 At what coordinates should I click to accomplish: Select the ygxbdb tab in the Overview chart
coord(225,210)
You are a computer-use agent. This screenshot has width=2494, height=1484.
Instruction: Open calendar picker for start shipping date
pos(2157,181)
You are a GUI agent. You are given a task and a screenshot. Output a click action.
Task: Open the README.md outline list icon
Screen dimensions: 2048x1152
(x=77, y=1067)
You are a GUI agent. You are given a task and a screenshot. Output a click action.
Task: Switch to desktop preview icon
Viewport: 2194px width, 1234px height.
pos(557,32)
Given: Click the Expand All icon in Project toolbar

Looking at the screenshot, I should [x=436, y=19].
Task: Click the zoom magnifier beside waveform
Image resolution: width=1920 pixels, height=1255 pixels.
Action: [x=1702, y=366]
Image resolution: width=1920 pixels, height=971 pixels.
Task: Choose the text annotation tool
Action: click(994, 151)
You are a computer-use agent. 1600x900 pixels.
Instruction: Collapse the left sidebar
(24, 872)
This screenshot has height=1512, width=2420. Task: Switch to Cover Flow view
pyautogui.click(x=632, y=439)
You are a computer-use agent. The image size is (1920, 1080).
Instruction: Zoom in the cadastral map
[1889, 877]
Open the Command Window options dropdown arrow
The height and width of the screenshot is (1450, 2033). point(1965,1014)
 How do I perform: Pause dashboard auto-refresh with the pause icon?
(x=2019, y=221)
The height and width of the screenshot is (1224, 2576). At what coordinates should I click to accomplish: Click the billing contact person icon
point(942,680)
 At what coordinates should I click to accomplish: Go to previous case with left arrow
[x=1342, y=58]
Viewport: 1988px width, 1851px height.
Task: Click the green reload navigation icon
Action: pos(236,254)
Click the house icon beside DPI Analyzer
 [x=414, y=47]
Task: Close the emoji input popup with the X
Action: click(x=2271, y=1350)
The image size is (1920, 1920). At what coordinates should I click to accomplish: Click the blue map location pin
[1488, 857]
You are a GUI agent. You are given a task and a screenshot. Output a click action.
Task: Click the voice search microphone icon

· · ·

Work to complete = Every line from the one containing "Instruction: Collapse the left sidebar" through the final line of the data above is to be restated word for word, and nothing more.

Answer to this task =
Instruction: Collapse the left sidebar
(24, 872)
This screenshot has height=1512, width=2420. Task: Switch to Cover Flow view
pyautogui.click(x=632, y=439)
You are a computer-use agent. The image size is (1920, 1080).
Instruction: Zoom in the cadastral map
[1889, 877]
Open the Command Window options dropdown arrow
The height and width of the screenshot is (1450, 2033). point(1965,1014)
 How do I perform: Pause dashboard auto-refresh with the pause icon?
(x=2019, y=221)
The height and width of the screenshot is (1224, 2576). At what coordinates should I click to accomplish: Click the billing contact person icon
point(942,680)
 At what coordinates should I click to accomplish: Go to previous case with left arrow
[x=1342, y=58]
Viewport: 1988px width, 1851px height.
Task: Click the green reload navigation icon
Action: pos(236,254)
Click the house icon beside DPI Analyzer
 [x=414, y=47]
Task: Close the emoji input popup with the X
Action: click(x=2271, y=1350)
The image size is (1920, 1920). At what coordinates should I click to accomplish: Click the blue map location pin
[1488, 857]
You are a GUI agent. You are given a task and a screenshot. Output a click action.
Task: Click the voice search microphone icon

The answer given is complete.